Amazon on Thursday released comprehensive data on the spread of the coronavirus among its employees, disclosing for the first time that more than 19,000 workers, or 1.44% of the total, contracted the virus this year.
Between March 1 and Sept. 19, Amazon counted 19,816 presumed or confirmed Covid-19 cases across its roughly 1.37 million Amazon and Whole Foods Market front-line employees across the U.S.
The information comes months after labor groups, politicians and regulators repeatedly pressed Amazon to disclose how many of its workers were infected by Covid-19. Early on in the pandemic, warehouse workers raised concerns that Amazon wasn’t doing enough to protect them from getting sick and called for facilities with confirmed cases to be shut down. Lacking data from Amazon, warehouse workers compiled a crowdsourced database of infections based on notifications of new cases at facilities across the U.S.
Amazon previously declined to share the data, saying it would be misleading and lacked context. In Thursday’s blog post, Amazon said the total number of infections would be “more powerful” if other companies released similar data. “Wide availability of data would allow us to benchmark our progress and share best practices across businesses and industries,” the company said.
There have been at least eight confirmed Amazon worker Covid-19 deaths this year, but Amazon did not give an updated figure in its announcement Thursday.
Walmart, the largest employer in the U.S., said in April that less than 1% of its roughly 1.5 million U.S. employees had gotten sick with the coronavirus. The company has not released a total number or an updated percentage. Walmart didn’t immediately respond to a request for comment.

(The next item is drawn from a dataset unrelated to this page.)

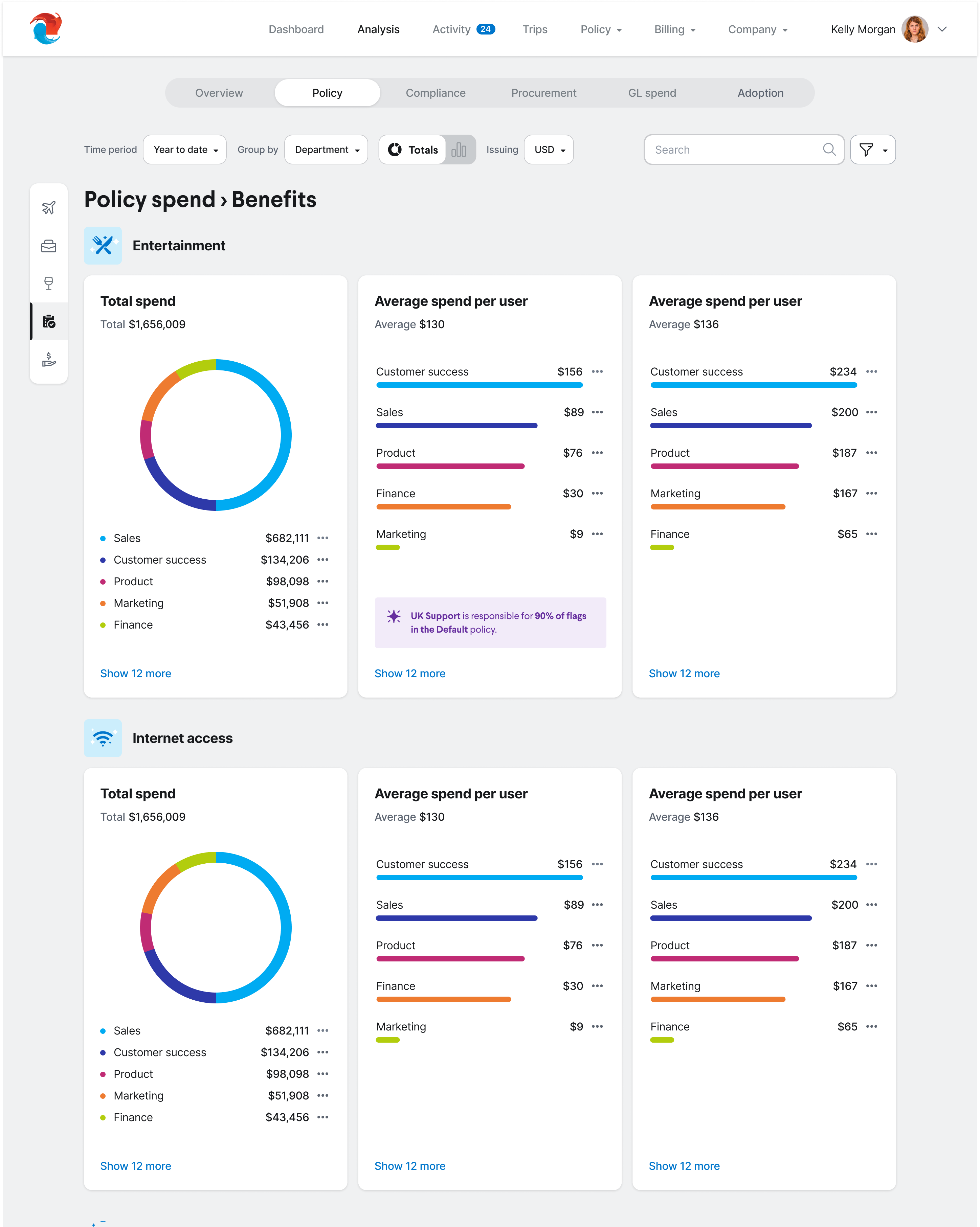The image size is (980, 1227).
Task: Click the Internet access wifi icon
Action: click(103, 738)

Amazon’s total does not include its network of third-party delivery drivers, which handle a portion of last-mile deliveries. It’s unclear how many contracted drivers make up Amazon’s third-party delivery network, but the company previously said it has added nearly 85,000 jobs across the U.S., Canada, UK, Spain, and Germany.
Amazon said the rate of infection among employees was 42% lower than expected, compared with the “general population rate” in the U.S. If Amazon’s infection rates were in line with the community, the total number of cases would have reached 33,952, the company said.

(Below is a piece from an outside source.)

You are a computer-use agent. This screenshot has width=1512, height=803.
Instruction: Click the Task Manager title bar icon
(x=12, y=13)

The company has long maintained that the rate of infection in its warehouses is lower than what the rates are in surrounding communities, though that has been disputed by workers, specifically at an Amazon warehouse in Minnesota, where infection rates exceeded community levels.
Amazon also gave an update on its progress providing coronavirus testing to front-line workers. Thousands of tests are being conducted daily, Amazon said, and it expects that to grow to 50,000 tests a day across 650 facilities by November.
CNBC previously reported Amazon’s goal is to test the bulk of its front-line workers every two weeks, with employees testing themselves with nasal swabs. The company previously said it would invest its expected Q2 profit of $4 billion into its Covid-19 response and will spend $1 billion on testing throughout the year.
Amazon has built a dedicated team of research scientists, program managers, procurement specialists and software engineers in order to quickly scale up its testing capabilities, it said. It has built its own lab to develop coronavirus testing capacity, with teams focused on these efforts in Sunnyvale, California, and Hebron, Kentucky.